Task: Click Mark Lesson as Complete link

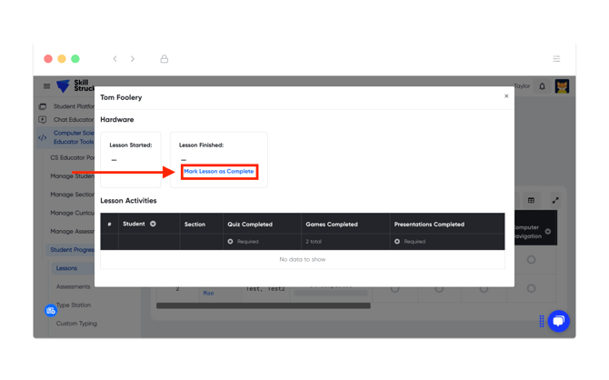Action: coord(219,171)
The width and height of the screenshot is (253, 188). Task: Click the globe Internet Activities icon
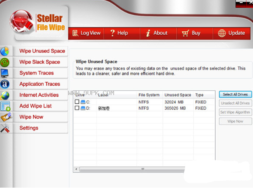coord(5,95)
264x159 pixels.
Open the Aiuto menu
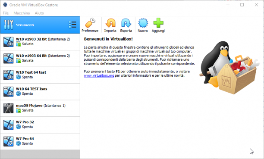click(39, 13)
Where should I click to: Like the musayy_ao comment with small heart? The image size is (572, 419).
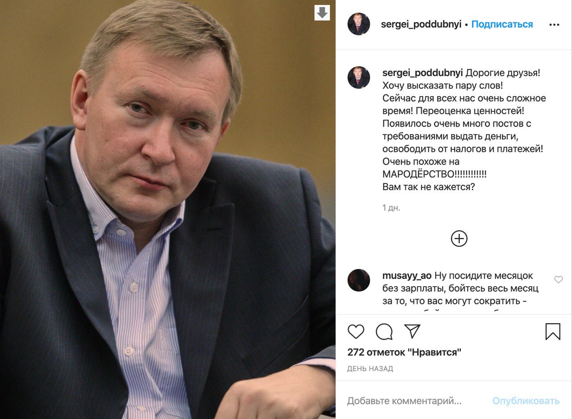tap(558, 279)
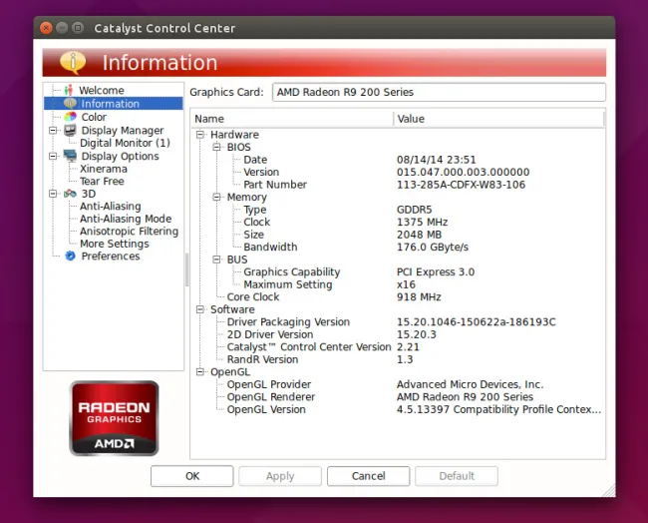Viewport: 648px width, 523px height.
Task: Select the Driver Packaging Version row
Action: 288,322
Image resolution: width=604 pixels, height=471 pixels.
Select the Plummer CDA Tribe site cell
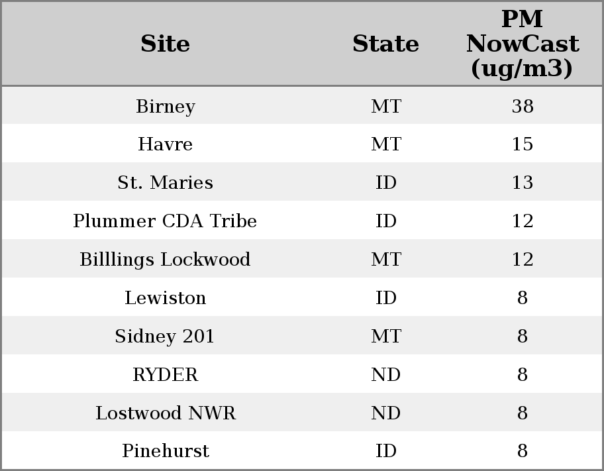pos(165,221)
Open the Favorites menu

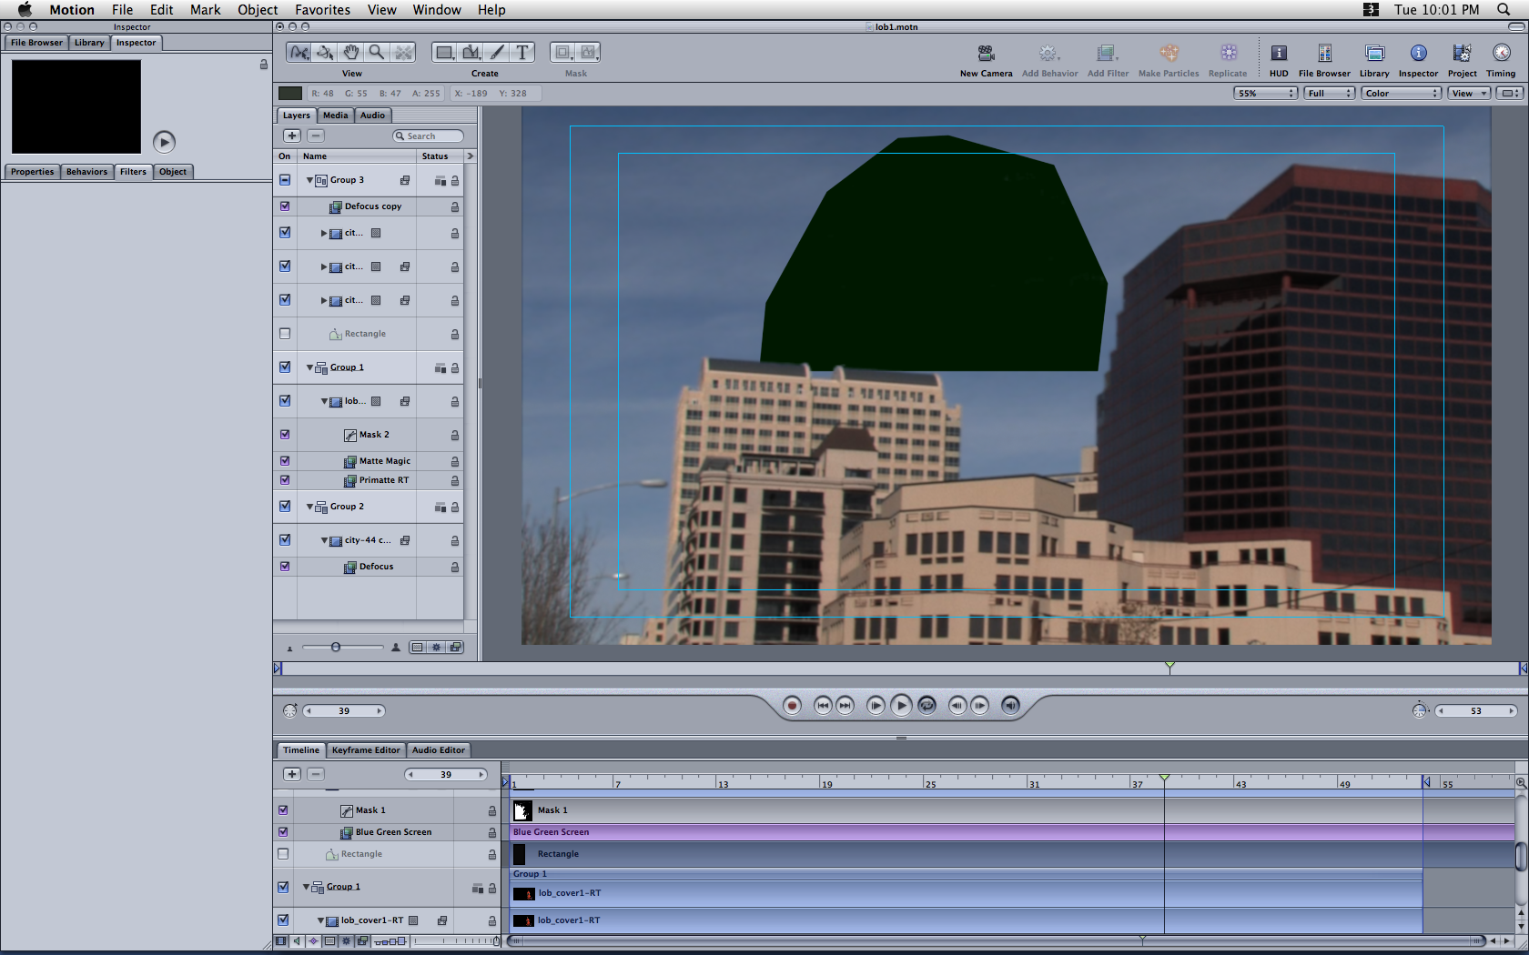point(322,10)
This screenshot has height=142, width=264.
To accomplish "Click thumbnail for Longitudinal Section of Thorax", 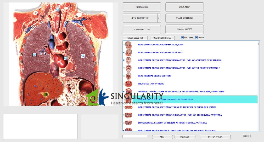I will 128,123.
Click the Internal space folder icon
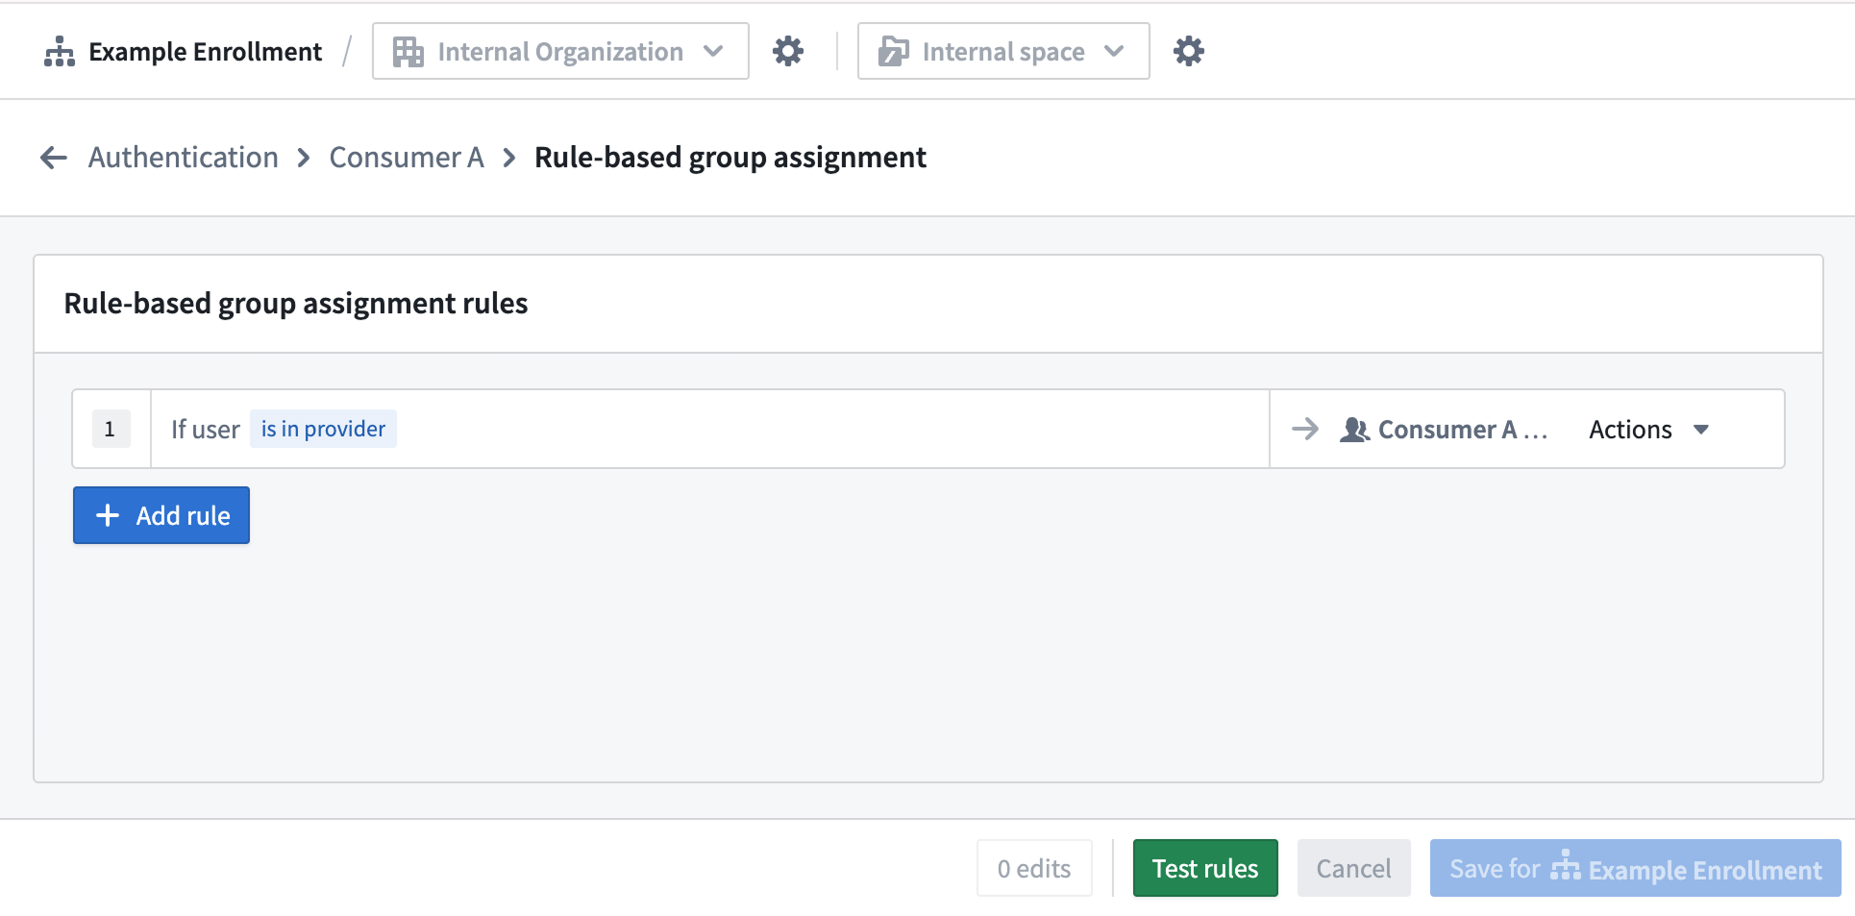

Directions for this task: Arrange the entries from the beginning through the line containing "pos(165,221)" as a Markdown table with the columns No. and Line, one row per line and blank lines skipped. Leave the pictures out of the table.

Exercise response:
| No. | Line |
|---|---|
| 1 | Task: Click Mark Lesson as Complete link |
| 2 | Action: coord(219,171) |
| 3 | The width and height of the screenshot is (253, 188). Task: Click the globe Internet Activities icon |
| 4 | coord(5,95) |
| 5 | 264x159 pixels. |
| 6 | Open the Aiuto menu |
| 7 | click(39, 13) |
| 8 | Where should I click to: Like the musayy_ao comment with small heart? The image size is (572, 419). |
| 9 | tap(558, 279) |
| 10 | Viewport: 648px width, 523px height. |
| 11 | Task: Select the Driver Packaging Version row |
| 12 | Action: 288,322 |
| 13 | Image resolution: width=604 pixels, height=471 pixels. |
| 14 | Select the Plummer CDA Tribe site cell |
| 15 | pos(165,221) |